▸ **THE PROBLEM**: Only a slice of the listing below is wanted. Retype the lines from the one containing "Click the Node Width Hairline field" through the one containing "The height and width of the screenshot is (139, 141).", exactly, both ends included.

▸ **THE DATA**:
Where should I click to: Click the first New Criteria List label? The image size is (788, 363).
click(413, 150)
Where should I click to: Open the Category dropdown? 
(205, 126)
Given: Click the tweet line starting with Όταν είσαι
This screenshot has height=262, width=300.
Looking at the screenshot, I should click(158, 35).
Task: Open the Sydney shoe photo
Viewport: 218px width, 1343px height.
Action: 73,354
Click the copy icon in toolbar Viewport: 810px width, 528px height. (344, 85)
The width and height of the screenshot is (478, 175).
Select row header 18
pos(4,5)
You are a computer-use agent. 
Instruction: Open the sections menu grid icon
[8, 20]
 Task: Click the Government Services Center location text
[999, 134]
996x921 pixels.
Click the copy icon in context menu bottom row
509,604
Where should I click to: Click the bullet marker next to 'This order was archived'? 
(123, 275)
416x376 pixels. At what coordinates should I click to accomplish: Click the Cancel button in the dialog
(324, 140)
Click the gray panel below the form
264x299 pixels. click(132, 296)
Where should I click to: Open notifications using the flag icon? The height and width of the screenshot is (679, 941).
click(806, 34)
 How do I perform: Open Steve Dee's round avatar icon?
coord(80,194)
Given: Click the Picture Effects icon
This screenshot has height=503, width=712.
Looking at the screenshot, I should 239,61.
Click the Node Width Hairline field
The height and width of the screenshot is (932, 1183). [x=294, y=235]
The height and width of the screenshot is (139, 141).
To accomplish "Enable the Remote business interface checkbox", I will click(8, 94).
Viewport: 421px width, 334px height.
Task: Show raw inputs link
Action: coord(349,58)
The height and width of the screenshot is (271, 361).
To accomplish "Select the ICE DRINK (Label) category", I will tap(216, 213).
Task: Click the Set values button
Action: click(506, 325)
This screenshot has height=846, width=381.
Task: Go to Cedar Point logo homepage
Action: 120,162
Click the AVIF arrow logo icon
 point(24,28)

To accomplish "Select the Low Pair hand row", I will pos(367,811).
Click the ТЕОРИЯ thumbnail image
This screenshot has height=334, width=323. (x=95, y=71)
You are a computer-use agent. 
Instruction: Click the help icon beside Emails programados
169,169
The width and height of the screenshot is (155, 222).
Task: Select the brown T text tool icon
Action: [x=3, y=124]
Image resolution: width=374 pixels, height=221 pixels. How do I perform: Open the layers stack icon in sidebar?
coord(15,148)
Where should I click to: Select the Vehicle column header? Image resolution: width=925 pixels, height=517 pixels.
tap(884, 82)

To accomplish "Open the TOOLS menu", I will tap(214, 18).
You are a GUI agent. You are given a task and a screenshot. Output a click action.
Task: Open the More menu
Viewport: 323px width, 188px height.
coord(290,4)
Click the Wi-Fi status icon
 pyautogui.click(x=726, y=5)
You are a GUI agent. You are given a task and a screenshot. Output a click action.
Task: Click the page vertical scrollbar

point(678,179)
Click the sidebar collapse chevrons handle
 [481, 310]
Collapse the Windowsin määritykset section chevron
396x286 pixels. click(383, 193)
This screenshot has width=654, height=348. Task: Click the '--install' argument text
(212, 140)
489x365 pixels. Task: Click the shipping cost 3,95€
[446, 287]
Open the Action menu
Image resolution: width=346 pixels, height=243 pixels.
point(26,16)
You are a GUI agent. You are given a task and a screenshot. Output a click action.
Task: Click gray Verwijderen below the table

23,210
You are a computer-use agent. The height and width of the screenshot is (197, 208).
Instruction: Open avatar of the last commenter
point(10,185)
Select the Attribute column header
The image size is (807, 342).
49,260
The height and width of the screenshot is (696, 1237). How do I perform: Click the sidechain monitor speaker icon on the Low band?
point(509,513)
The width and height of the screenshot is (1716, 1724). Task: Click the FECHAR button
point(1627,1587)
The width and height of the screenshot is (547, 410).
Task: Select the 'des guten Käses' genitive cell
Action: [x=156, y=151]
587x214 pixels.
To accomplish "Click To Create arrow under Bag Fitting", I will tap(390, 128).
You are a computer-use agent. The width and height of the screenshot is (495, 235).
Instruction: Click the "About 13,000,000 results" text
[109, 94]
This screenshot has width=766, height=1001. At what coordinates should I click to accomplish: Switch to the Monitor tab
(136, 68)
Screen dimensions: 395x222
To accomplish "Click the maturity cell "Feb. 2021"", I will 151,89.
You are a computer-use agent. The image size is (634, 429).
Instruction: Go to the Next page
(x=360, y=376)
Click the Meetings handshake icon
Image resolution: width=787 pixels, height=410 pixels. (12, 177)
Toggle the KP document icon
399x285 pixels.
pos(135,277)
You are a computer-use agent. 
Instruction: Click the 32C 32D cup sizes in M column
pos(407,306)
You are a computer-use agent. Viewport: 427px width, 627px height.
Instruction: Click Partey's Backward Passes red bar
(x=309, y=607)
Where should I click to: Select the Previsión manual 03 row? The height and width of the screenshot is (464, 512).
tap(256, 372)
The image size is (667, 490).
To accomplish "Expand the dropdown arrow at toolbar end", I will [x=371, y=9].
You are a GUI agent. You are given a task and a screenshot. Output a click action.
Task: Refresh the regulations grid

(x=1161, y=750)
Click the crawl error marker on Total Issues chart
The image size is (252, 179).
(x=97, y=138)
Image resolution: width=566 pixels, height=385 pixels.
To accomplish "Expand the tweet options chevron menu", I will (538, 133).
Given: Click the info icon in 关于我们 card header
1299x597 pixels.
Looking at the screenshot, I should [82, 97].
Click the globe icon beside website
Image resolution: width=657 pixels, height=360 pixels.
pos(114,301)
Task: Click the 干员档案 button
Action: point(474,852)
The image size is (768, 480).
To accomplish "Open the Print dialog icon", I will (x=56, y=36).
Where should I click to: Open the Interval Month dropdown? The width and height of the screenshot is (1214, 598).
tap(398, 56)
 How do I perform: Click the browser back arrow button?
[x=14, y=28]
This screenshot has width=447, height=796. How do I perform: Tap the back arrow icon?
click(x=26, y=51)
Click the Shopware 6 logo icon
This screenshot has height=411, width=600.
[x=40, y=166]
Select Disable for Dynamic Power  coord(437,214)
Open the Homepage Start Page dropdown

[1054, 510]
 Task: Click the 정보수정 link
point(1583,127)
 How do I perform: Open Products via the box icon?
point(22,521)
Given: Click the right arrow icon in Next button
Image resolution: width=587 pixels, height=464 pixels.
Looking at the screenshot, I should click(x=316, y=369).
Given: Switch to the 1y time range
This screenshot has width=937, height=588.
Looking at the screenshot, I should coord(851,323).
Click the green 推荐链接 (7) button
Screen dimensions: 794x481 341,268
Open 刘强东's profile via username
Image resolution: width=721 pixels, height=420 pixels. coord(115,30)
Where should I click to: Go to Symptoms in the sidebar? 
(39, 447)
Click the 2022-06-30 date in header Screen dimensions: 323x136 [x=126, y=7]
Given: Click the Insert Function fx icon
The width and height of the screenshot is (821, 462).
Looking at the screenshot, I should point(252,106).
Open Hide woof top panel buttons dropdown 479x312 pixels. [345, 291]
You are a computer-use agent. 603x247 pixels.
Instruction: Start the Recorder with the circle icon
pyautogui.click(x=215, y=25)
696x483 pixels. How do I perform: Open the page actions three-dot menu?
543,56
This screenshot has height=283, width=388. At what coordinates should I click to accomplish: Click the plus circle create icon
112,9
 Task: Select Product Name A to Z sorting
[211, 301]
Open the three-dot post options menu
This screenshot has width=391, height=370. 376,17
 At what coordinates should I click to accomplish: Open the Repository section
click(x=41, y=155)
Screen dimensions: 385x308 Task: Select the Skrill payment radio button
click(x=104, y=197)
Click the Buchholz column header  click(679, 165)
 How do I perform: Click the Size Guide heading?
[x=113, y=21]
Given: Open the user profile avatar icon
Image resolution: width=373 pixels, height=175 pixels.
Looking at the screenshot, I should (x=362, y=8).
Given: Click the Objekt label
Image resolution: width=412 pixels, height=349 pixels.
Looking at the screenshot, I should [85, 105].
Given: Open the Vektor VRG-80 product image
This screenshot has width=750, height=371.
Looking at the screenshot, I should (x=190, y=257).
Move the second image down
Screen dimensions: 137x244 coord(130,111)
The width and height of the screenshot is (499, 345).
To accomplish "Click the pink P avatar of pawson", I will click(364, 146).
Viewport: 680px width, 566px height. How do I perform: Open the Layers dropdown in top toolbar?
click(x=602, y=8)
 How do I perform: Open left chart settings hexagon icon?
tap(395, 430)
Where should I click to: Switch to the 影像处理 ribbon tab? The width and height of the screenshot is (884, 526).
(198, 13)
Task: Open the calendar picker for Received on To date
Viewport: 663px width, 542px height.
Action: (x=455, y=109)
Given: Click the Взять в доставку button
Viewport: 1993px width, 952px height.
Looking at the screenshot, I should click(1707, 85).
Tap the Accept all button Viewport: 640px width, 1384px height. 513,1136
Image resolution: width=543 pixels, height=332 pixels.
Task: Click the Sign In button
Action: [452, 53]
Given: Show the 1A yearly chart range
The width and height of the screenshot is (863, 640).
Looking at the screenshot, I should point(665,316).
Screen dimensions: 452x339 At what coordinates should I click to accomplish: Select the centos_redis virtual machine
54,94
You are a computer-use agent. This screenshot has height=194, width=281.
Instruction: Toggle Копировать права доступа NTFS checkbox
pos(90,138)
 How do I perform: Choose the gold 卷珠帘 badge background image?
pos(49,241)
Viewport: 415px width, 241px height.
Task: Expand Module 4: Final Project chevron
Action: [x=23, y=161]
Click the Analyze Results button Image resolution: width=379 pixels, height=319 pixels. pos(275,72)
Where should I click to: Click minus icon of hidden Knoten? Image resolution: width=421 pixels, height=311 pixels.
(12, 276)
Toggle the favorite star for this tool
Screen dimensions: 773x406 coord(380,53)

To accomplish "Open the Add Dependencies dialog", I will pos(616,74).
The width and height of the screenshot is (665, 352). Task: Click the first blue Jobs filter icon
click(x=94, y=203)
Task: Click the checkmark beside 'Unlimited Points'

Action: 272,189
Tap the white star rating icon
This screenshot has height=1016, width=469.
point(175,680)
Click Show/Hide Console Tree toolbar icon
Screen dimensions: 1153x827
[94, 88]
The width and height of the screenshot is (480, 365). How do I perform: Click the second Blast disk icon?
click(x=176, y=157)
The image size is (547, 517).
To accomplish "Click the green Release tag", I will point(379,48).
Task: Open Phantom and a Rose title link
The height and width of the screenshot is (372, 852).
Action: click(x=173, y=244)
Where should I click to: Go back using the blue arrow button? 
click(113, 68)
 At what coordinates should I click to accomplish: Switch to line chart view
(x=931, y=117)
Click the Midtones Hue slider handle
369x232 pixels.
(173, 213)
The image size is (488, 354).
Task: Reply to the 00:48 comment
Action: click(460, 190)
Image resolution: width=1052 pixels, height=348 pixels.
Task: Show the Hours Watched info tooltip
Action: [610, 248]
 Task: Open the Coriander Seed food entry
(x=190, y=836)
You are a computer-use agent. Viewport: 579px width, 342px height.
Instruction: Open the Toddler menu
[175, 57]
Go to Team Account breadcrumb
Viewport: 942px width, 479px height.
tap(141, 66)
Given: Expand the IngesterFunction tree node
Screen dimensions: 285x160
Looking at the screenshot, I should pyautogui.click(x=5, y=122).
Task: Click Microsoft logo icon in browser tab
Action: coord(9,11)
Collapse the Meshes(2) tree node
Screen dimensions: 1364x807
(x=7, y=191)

▸ **SOLUTION FOR THIS TASK**:
Click the Node Width Hairline field
The height and width of the screenshot is (932, 1183). [x=294, y=235]
The height and width of the screenshot is (139, 141).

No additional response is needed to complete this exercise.